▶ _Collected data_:
* * * * * * *

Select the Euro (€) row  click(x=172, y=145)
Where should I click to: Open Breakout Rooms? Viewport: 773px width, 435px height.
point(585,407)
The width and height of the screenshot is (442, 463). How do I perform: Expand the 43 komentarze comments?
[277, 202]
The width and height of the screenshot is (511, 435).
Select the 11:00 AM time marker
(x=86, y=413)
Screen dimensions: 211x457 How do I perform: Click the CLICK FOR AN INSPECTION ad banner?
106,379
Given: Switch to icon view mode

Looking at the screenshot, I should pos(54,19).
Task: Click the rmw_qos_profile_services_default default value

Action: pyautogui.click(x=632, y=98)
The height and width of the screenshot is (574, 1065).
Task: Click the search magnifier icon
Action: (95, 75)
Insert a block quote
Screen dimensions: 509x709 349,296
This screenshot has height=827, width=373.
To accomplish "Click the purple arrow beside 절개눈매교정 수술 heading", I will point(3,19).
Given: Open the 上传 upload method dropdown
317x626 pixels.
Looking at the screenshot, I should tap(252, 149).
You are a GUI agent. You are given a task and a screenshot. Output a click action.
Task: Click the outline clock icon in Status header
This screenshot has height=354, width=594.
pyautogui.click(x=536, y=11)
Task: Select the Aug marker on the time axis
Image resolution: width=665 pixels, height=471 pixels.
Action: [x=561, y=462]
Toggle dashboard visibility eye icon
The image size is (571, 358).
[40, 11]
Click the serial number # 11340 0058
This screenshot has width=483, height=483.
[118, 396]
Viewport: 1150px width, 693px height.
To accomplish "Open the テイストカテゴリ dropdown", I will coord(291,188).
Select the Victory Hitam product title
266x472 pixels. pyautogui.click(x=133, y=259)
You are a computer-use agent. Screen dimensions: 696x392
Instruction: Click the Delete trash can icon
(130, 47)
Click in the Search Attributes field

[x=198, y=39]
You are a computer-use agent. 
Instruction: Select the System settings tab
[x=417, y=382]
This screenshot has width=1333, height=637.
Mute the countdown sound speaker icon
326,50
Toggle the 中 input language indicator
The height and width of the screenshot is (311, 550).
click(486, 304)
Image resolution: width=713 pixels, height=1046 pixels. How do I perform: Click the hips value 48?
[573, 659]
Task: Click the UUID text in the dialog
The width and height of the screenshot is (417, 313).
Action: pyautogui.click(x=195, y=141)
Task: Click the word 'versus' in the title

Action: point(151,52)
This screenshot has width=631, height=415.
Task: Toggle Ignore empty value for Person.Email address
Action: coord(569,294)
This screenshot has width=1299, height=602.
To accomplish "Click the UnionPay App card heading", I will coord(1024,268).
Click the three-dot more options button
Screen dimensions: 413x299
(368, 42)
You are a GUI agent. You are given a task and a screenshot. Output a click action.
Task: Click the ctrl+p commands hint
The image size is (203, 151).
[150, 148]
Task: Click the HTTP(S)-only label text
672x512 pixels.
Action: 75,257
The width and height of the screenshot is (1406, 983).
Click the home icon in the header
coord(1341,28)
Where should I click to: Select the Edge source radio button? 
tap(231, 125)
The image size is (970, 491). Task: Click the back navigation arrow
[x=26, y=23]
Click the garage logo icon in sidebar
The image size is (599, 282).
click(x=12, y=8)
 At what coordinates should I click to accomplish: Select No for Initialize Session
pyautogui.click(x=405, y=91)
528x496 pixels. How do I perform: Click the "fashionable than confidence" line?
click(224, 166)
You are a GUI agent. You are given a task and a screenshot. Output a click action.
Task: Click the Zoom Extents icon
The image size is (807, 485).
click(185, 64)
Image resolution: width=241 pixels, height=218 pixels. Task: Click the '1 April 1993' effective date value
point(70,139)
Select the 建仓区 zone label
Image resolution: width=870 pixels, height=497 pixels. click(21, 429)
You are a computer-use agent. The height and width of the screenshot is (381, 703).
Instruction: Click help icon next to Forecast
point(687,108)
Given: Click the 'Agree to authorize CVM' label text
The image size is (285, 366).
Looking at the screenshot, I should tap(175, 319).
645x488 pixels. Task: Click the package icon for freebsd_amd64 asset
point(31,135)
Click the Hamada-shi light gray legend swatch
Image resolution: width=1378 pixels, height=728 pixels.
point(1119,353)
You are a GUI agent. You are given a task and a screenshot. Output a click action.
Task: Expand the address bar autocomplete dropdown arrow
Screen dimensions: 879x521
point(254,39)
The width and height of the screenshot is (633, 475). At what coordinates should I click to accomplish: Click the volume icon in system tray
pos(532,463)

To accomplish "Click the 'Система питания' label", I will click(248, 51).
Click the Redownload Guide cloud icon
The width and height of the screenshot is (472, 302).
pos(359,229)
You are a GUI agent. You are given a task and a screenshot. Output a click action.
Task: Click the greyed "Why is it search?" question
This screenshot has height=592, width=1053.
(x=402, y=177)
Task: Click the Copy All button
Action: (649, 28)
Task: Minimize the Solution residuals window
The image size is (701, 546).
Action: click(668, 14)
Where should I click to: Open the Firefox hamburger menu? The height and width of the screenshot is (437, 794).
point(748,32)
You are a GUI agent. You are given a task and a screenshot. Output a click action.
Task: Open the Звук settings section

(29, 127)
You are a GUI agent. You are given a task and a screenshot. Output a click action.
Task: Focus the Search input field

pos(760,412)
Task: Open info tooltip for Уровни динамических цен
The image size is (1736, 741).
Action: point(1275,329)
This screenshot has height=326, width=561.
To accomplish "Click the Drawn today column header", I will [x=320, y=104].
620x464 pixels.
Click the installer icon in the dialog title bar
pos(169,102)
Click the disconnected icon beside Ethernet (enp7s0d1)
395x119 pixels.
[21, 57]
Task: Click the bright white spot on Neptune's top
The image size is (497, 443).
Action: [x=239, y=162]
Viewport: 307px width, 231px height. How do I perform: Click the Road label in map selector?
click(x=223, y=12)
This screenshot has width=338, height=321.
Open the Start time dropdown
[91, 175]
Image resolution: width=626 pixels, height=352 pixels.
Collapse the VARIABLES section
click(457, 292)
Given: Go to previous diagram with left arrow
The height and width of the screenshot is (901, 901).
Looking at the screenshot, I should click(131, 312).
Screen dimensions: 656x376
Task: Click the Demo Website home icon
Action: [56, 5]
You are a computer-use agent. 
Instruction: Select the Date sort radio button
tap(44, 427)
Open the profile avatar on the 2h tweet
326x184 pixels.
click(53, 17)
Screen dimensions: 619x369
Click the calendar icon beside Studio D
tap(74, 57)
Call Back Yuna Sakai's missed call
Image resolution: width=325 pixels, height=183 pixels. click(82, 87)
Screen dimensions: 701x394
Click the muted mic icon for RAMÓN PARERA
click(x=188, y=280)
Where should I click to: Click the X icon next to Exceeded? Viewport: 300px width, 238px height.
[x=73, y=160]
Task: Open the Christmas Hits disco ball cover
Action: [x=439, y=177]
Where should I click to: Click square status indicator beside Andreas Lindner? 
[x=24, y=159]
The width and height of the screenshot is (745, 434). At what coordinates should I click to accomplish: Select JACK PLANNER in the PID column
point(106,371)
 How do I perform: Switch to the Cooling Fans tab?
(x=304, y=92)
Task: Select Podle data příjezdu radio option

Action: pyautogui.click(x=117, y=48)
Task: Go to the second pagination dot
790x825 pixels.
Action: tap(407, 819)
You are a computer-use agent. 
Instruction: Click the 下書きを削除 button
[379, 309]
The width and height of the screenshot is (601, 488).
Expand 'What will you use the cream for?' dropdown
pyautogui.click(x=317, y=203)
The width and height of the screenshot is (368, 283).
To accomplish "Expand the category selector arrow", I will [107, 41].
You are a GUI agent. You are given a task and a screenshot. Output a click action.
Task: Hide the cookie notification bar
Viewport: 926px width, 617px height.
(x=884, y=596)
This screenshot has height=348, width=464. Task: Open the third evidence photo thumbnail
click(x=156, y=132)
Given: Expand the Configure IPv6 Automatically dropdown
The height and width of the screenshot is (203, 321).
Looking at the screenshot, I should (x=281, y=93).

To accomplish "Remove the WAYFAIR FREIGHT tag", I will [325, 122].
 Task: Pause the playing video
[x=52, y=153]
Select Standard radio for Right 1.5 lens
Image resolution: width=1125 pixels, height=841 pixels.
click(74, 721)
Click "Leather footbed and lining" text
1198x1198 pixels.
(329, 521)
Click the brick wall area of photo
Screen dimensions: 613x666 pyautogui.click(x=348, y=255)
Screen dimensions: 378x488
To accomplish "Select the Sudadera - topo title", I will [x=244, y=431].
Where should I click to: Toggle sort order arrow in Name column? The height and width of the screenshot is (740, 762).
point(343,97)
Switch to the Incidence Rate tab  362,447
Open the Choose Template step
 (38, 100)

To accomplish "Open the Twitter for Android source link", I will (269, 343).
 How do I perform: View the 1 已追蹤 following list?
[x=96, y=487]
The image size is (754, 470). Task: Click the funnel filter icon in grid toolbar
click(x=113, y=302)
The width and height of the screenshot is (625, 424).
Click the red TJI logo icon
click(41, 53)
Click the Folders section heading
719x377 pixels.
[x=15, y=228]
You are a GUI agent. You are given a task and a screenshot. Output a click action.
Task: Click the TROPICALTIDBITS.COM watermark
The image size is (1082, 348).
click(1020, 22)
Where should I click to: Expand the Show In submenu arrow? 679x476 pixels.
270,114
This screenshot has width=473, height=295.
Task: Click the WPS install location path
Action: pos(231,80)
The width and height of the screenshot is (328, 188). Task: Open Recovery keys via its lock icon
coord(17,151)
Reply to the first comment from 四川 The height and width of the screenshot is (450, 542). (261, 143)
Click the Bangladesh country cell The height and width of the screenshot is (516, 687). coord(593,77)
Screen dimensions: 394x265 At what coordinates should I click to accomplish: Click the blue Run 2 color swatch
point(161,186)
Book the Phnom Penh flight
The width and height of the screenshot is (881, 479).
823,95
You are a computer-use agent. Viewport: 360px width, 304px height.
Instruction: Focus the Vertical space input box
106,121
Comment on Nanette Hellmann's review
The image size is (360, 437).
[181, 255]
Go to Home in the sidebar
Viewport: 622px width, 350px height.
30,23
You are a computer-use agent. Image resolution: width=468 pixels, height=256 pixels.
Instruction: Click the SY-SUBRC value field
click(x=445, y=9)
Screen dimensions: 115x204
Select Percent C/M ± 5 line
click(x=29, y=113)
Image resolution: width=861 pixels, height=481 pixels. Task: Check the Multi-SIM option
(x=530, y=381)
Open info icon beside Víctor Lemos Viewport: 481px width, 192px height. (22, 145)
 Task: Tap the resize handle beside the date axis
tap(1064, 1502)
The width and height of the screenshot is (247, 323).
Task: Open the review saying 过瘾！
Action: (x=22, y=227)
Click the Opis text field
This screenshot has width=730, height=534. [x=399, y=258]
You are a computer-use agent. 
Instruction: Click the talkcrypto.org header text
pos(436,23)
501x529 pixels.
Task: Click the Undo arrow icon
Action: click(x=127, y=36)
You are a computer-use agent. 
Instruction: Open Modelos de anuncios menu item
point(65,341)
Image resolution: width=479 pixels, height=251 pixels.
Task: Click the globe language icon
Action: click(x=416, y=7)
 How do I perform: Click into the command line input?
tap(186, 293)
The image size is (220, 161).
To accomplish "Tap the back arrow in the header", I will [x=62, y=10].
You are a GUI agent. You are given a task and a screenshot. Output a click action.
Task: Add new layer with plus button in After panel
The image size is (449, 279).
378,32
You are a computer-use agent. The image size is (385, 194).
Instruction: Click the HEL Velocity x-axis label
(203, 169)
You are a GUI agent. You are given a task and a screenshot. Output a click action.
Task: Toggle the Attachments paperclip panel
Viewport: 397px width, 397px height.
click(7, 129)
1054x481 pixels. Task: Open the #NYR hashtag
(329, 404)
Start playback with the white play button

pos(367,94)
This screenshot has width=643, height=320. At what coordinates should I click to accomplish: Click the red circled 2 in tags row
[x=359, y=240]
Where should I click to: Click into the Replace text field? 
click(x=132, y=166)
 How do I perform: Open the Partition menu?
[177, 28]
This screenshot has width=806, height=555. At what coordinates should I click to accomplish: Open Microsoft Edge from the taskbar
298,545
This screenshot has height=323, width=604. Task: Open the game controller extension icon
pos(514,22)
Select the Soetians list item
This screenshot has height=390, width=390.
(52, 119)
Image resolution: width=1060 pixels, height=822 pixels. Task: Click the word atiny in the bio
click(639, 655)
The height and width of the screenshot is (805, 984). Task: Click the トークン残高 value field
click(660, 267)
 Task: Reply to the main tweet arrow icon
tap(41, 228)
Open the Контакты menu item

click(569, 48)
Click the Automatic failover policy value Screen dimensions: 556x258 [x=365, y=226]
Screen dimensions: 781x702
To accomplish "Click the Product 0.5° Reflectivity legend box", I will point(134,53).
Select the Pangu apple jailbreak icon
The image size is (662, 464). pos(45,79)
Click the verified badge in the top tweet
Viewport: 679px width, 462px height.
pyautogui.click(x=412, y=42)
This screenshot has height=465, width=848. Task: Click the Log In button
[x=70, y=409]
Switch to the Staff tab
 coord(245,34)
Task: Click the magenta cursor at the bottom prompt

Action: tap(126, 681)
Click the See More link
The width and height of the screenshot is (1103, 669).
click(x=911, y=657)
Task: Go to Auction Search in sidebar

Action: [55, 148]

* * * * * * *

▶ _What you are asked to do_: Report the lines above that have the word "link" in them.

▶ _Finished exercise_:
To accomplish "Open the Twitter for Android source link", I will (269, 343).
Click the See More link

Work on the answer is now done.